(Items listed in a dataset)
========================

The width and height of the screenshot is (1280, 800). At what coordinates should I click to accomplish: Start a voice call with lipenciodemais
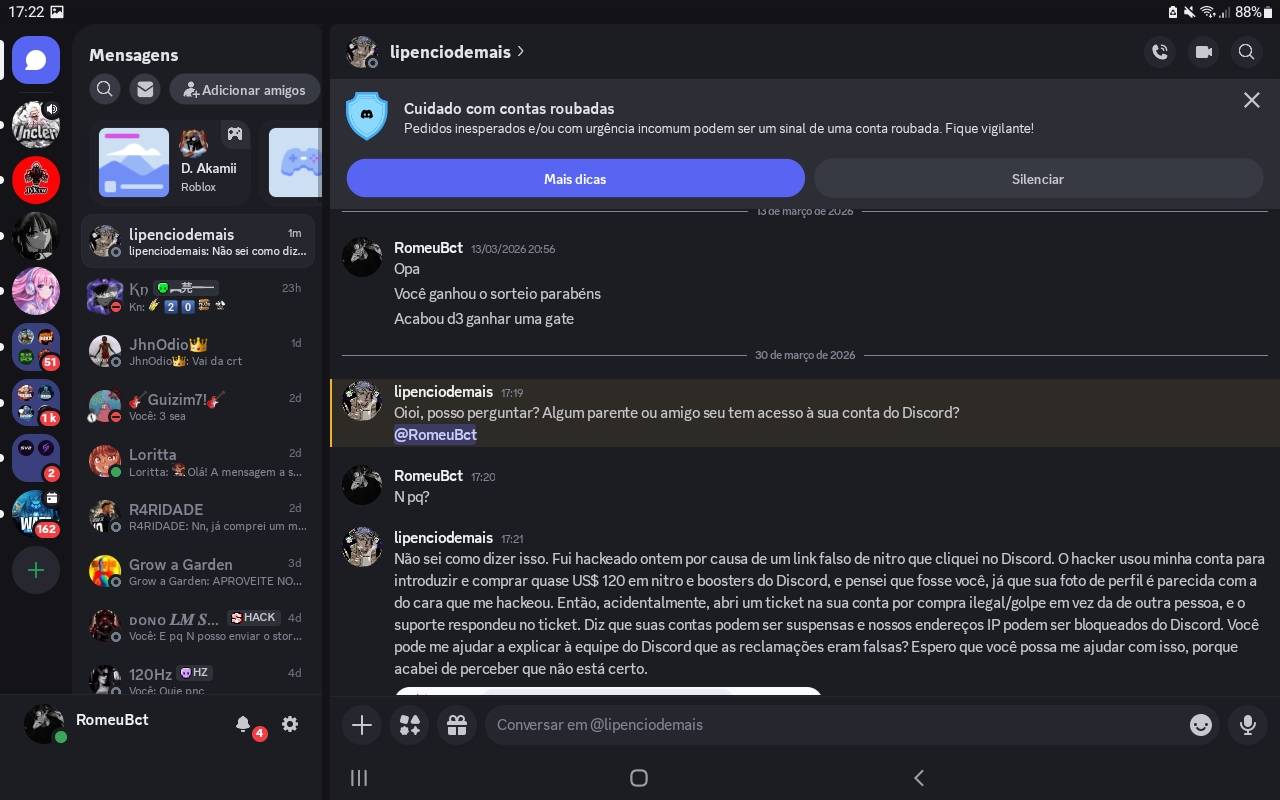pyautogui.click(x=1160, y=51)
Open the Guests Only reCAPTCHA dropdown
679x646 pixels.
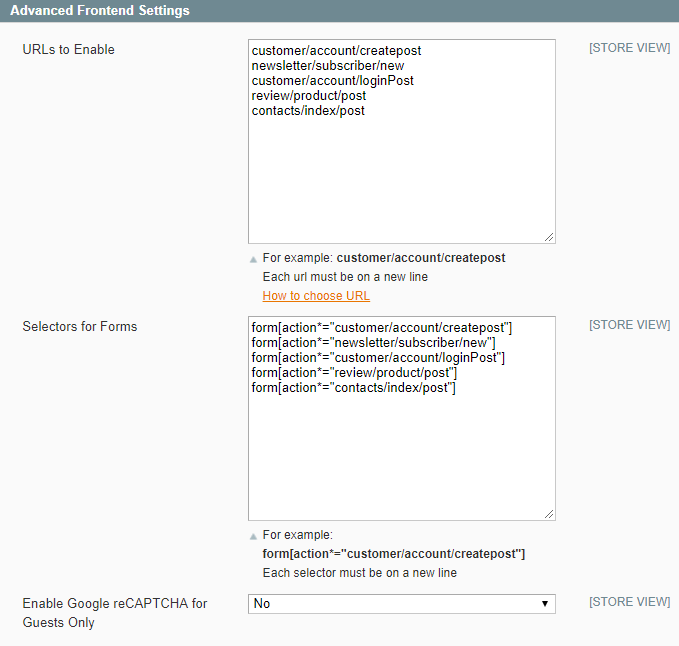[401, 604]
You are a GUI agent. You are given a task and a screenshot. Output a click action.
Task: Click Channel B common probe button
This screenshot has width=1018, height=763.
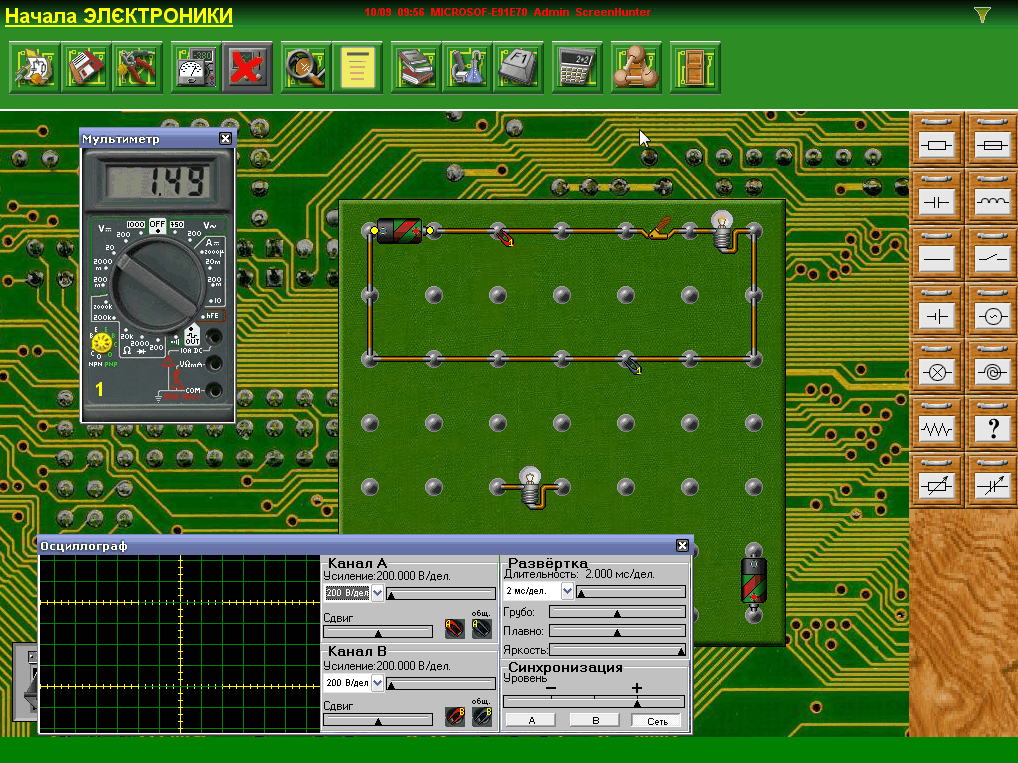482,717
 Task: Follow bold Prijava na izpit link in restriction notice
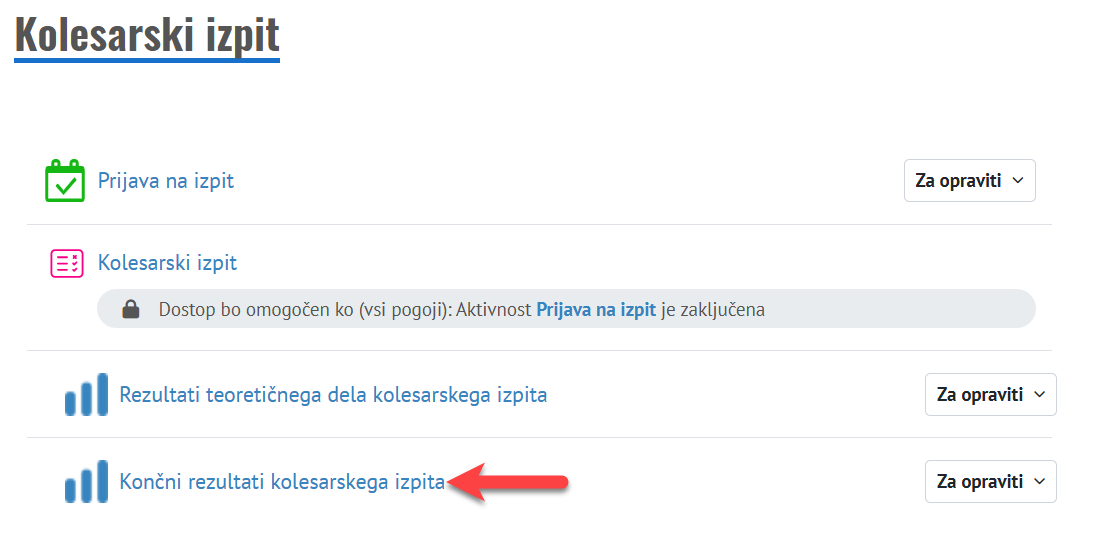596,310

========================

Assignment:
Write every line above out again exactly; pictures do not belong in the copy.

Written answer:
The width and height of the screenshot is (1280, 800). At what coordinates should I click to accomplish: Start a voice call with lipenciodemais
pyautogui.click(x=1160, y=51)
Open the Guests Only reCAPTCHA dropdown
679x646 pixels.
[401, 604]
You are a GUI agent. You are given a task and a screenshot. Output a click action.
Task: Click Channel B common probe button
This screenshot has width=1018, height=763.
482,717
 Task: Follow bold Prijava na izpit link in restriction notice
596,310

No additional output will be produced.